All this means that we need a diplomatic surge—a skillful and patient effort alongside the vital military track—to end Russia’s brutal and senseless war. Ukraine needs broad-based global support. We must push back against Putin’s disinformation and anti-U.S. and NATO narratives. The United States and Europe will have to engage the rest of the world in an honest conversation about the stakes of this war and actively listen to their feedback and concerns on specific issues. Given the disparate views and agendas, we will have to take a piecemeal and more transactional approach to identify areas where we can make common cause with other states as well as international and private sector actors.
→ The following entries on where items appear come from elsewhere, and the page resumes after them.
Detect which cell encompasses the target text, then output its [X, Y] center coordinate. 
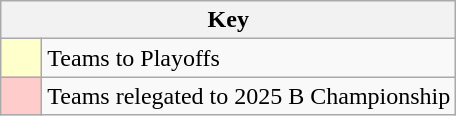
Teams relegated to 2025 B Championship [249, 96]
Teams to Playoffs [249, 58]
Key [228, 20]
Determine the (x, y) coordinate at the center of the cell enclosing the given text.  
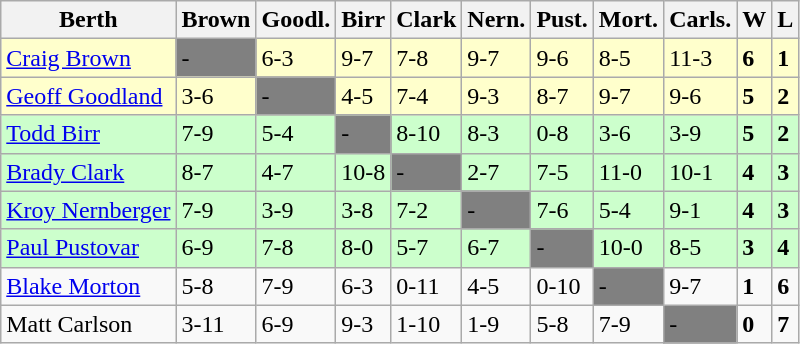
9-1 (700, 210)
7-4 (426, 96)
10-0 (628, 248)
Brown (216, 20)
1-10 (426, 324)
Todd Birr (88, 134)
Goodl. (296, 20)
Brady Clark (88, 172)
Mort. (628, 20)
Pust. (562, 20)
Matt Carlson (88, 324)
7-2 (426, 210)
7-5 (562, 172)
7 (786, 324)
1-9 (496, 324)
Blake Morton (88, 286)
0-10 (562, 286)
3-11 (216, 324)
Nern. (496, 20)
7-6 (562, 210)
Paul Pustovar (88, 248)
8-3 (496, 134)
0 (754, 324)
0-11 (426, 286)
Kroy Nernberger (88, 210)
0-8 (562, 134)
3-8 (364, 210)
L (786, 20)
Berth (88, 20)
4-7 (296, 172)
5-7 (426, 248)
11-0 (628, 172)
2-7 (496, 172)
Geoff Goodland (88, 96)
8-10 (426, 134)
Craig Brown (88, 58)
10-8 (364, 172)
Birr (364, 20)
Carls. (700, 20)
8-0 (364, 248)
Clark (426, 20)
11-3 (700, 58)
10-1 (700, 172)
6-7 (496, 248)
W (754, 20)
For the text-containing cell, return its midpoint in (x, y) coordinate format. 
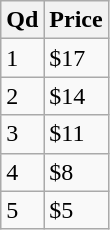
Price (76, 20)
1 (22, 58)
3 (22, 134)
$17 (76, 58)
2 (22, 96)
4 (22, 172)
5 (22, 210)
$11 (76, 134)
$14 (76, 96)
$5 (76, 210)
$8 (76, 172)
Qd (22, 20)
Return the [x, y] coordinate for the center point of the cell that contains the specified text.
The so-called Global South still sees the United Nations as a credible and important actor; but most countries want to downgrade the exclusive power of the Security Council and boost the activities of General Assembly to develop new mechanisms for genuinely tackling climate change and economic development. As the UN still has relevance and universal acceptance as an actor, then we should also consider how we can address these issues. Where can we work with the UN to provide technical assistance, mediation, and coordination for Ukraine? For example, can the UNGA balance the UNSC and constrain the Russian and Chinese vetoes in some way? What larger role could the ICJ and ICC play—especially given South Africa’s recent decision to stay in the ICC and suggest Putin not attend the Johannesburg BRICS summit so they don’t have to detain him in accordance with the ICC’s March arrest warrant? How could we build on UN-led crisis interventions like the International Atomic Energy Agency’s efforts to secure Ukraine’s Zaporizhzhia nuclear plant, and the Black Sea grain initiative to turn them into durable long-term solutions in partnership with other countries.
Finally, if the United States is everyone’s prism for Ukraine and this has become a proxy rebellion against the U.S., as I have argued, what alternative actors could gain traction to restore peace through collective action? All eyes are currently on China, but India has historical goodwill in multiple regional contexts that might help break common ground with others. So do countries like Kenya in Africa and Singapore in Asia. In Europe, we have the Scandinavian countries that never established colonies in Africa or Asia. And, of course, we have Estonia and the Baltic States, which have individually and collectively played important roles in both the EU and NATO in spurring action by larger countries and then keeping them honest. This is a Lennart Meri moment. We need the maneuverability of an Inuit kayak, not the laborious turns of a supertanker … or an encumbered superpower.